• Task: Update the records below by replacing every "How do I perform" with "How do I carry out", and return them with everything else unchanged.
####################
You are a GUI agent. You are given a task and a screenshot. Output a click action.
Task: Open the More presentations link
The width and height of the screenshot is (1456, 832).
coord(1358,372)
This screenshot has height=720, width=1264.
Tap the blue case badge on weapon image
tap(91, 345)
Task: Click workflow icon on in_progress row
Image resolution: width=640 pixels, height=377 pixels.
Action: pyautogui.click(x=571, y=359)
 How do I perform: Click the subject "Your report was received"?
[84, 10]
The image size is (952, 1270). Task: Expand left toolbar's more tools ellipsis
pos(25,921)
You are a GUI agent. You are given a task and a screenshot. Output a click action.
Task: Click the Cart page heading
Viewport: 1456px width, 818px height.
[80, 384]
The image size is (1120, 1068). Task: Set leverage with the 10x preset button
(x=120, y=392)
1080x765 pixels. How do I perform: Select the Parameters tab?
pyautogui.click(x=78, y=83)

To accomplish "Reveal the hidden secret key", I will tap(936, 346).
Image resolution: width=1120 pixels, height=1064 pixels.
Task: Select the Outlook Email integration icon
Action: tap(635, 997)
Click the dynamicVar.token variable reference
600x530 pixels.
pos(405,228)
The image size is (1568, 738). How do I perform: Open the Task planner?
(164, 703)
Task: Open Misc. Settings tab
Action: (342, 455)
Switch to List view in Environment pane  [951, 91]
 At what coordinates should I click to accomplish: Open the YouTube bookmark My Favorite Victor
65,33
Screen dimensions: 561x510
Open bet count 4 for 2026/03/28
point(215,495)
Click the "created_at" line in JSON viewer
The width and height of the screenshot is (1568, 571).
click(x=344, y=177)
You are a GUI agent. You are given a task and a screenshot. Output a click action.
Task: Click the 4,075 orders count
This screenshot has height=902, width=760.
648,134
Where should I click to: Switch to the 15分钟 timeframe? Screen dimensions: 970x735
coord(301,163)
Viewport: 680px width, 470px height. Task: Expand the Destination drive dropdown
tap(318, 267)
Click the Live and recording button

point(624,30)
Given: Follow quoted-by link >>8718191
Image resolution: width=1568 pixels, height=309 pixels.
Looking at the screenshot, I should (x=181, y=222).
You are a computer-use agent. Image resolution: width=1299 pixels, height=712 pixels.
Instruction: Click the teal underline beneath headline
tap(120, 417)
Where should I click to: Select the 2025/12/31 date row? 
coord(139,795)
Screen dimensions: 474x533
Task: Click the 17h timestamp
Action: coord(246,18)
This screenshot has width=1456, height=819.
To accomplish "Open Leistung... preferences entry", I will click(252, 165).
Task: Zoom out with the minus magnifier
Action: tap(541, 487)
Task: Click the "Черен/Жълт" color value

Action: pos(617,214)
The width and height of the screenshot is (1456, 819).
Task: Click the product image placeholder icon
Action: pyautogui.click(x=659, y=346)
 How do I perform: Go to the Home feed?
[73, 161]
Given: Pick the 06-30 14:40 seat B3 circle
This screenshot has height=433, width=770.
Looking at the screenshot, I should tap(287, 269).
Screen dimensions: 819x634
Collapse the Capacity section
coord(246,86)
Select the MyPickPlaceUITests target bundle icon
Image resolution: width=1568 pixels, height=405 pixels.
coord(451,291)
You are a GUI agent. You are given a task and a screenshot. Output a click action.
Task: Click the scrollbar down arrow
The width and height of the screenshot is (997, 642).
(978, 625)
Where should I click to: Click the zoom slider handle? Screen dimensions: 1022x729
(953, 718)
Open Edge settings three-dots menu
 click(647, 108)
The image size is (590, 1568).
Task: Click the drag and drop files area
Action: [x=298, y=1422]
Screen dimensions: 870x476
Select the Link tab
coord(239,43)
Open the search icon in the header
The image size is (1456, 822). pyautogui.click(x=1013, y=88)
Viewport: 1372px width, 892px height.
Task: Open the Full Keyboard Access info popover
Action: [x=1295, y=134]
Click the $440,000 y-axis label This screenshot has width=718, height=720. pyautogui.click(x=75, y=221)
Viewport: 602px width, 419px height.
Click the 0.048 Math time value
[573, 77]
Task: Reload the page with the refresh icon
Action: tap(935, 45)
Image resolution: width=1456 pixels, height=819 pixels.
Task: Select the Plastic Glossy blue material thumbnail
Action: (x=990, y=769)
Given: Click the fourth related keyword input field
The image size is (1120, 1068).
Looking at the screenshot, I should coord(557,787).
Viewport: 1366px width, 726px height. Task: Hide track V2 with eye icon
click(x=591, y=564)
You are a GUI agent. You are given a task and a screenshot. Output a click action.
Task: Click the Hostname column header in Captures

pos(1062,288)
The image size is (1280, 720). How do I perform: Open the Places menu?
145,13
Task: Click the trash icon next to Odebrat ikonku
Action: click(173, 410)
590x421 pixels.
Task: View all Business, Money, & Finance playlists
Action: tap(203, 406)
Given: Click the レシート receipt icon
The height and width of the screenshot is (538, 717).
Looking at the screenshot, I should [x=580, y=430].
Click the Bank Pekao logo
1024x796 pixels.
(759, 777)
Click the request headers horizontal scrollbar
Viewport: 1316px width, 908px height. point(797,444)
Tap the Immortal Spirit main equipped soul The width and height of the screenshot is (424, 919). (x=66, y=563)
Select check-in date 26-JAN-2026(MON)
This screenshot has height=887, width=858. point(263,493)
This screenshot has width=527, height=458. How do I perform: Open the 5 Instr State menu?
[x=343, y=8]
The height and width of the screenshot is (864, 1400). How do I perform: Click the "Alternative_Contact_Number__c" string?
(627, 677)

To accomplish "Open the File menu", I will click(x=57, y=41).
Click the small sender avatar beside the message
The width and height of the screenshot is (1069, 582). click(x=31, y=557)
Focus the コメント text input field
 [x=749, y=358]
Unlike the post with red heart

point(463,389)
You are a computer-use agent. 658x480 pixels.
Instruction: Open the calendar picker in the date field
####################
• Answer to this task:
You are a GUI agent. You are given a task and a screenshot. Output a click action.
Task: Open the More presentations link
The width and height of the screenshot is (1456, 832).
coord(1358,372)
This screenshot has height=720, width=1264.
Tap the blue case badge on weapon image
tap(91, 345)
Task: Click workflow icon on in_progress row
Image resolution: width=640 pixels, height=377 pixels.
Action: pyautogui.click(x=571, y=359)
 How do I carry out: Click the subject "Your report was received"?
[84, 10]
The image size is (952, 1270). Task: Expand left toolbar's more tools ellipsis
pos(25,921)
You are a GUI agent. You are given a task and a screenshot. Output a click action.
Task: Click the Cart page heading
Viewport: 1456px width, 818px height.
[80, 384]
The image size is (1120, 1068). Task: Set leverage with the 10x preset button
(x=120, y=392)
1080x765 pixels. How do I carry out: Select the Parameters tab?
pyautogui.click(x=78, y=83)

To accomplish "Reveal the hidden secret key", I will tap(936, 346).
Image resolution: width=1120 pixels, height=1064 pixels.
Task: Select the Outlook Email integration icon
Action: tap(635, 997)
Click the dynamicVar.token variable reference
600x530 pixels.
pos(405,228)
The image size is (1568, 738). How do I carry out: Open the Task planner?
(164, 703)
Task: Open Misc. Settings tab
Action: (342, 455)
Switch to List view in Environment pane  [951, 91]
 At what coordinates should I click to accomplish: Open the YouTube bookmark My Favorite Victor
65,33
Screen dimensions: 561x510
Open bet count 4 for 2026/03/28
point(215,495)
Click the "created_at" line in JSON viewer
The width and height of the screenshot is (1568, 571).
click(x=344, y=177)
You are a GUI agent. You are given a task and a screenshot. Output a click action.
Task: Click the 4,075 orders count
This screenshot has height=902, width=760.
648,134
Where should I click to: Switch to the 15分钟 timeframe? Screen dimensions: 970x735
coord(301,163)
Viewport: 680px width, 470px height. Task: Expand the Destination drive dropdown
tap(318, 267)
Click the Live and recording button

point(624,30)
Given: Follow quoted-by link >>8718191
Image resolution: width=1568 pixels, height=309 pixels.
Looking at the screenshot, I should (x=181, y=222).
You are a computer-use agent. Image resolution: width=1299 pixels, height=712 pixels.
Instruction: Click the teal underline beneath headline
tap(120, 417)
Where should I click to: Select the 2025/12/31 date row? 
coord(139,795)
Screen dimensions: 474x533
Task: Click the 17h timestamp
Action: coord(246,18)
This screenshot has width=1456, height=819.
To accomplish "Open Leistung... preferences entry", I will click(252, 165).
Task: Zoom out with the minus magnifier
Action: tap(541, 487)
Task: Click the "Черен/Жълт" color value

Action: pos(617,214)
The width and height of the screenshot is (1456, 819).
Task: Click the product image placeholder icon
Action: pyautogui.click(x=659, y=346)
 How do I carry out: Go to the Home feed?
[73, 161]
Given: Pick the 06-30 14:40 seat B3 circle
This screenshot has height=433, width=770.
Looking at the screenshot, I should tap(287, 269).
Screen dimensions: 819x634
Collapse the Capacity section
coord(246,86)
Select the MyPickPlaceUITests target bundle icon
Image resolution: width=1568 pixels, height=405 pixels.
coord(451,291)
You are a GUI agent. You are given a task and a screenshot. Output a click action.
Task: Click the scrollbar down arrow
The width and height of the screenshot is (997, 642).
(978, 625)
Where should I click to: Click the zoom slider handle? Screen dimensions: 1022x729
(953, 718)
Open Edge settings three-dots menu
 click(647, 108)
The image size is (590, 1568).
Task: Click the drag and drop files area
Action: [x=298, y=1422]
Screen dimensions: 870x476
Select the Link tab
coord(239,43)
Open the search icon in the header
The image size is (1456, 822). pyautogui.click(x=1013, y=88)
Viewport: 1372px width, 892px height.
Task: Open the Full Keyboard Access info popover
Action: [x=1295, y=134]
Click the $440,000 y-axis label This screenshot has width=718, height=720. pyautogui.click(x=75, y=221)
Viewport: 602px width, 419px height.
Click the 0.048 Math time value
[573, 77]
Task: Reload the page with the refresh icon
Action: tap(935, 45)
Image resolution: width=1456 pixels, height=819 pixels.
Task: Select the Plastic Glossy blue material thumbnail
Action: (x=990, y=769)
Given: Click the fourth related keyword input field
The image size is (1120, 1068).
Looking at the screenshot, I should coord(557,787).
Viewport: 1366px width, 726px height. Task: Hide track V2 with eye icon
click(x=591, y=564)
You are a GUI agent. You are given a task and a screenshot. Output a click action.
Task: Click the Hostname column header in Captures

pos(1062,288)
The image size is (1280, 720). How do I carry out: Open the Places menu?
145,13
Task: Click the trash icon next to Odebrat ikonku
Action: click(173, 410)
590x421 pixels.
Task: View all Business, Money, & Finance playlists
Action: tap(203, 406)
Given: Click the レシート receipt icon
The height and width of the screenshot is (538, 717).
Looking at the screenshot, I should [x=580, y=430].
Click the Bank Pekao logo
1024x796 pixels.
(759, 777)
Click the request headers horizontal scrollbar
Viewport: 1316px width, 908px height. point(797,444)
Tap the Immortal Spirit main equipped soul The width and height of the screenshot is (424, 919). (x=66, y=563)
Select check-in date 26-JAN-2026(MON)
This screenshot has height=887, width=858. point(263,493)
This screenshot has width=527, height=458. How do I carry out: Open the 5 Instr State menu?
[x=343, y=8]
The height and width of the screenshot is (864, 1400). How do I carry out: Click the "Alternative_Contact_Number__c" string?
(627, 677)

To accomplish "Open the File menu", I will click(x=57, y=41).
Click the small sender avatar beside the message
The width and height of the screenshot is (1069, 582). click(x=31, y=557)
Focus the コメント text input field
 [x=749, y=358]
Unlike the post with red heart

point(463,389)
You are a computer-use agent. 658x480 pixels.
Instruction: Open the calendar picker in the date field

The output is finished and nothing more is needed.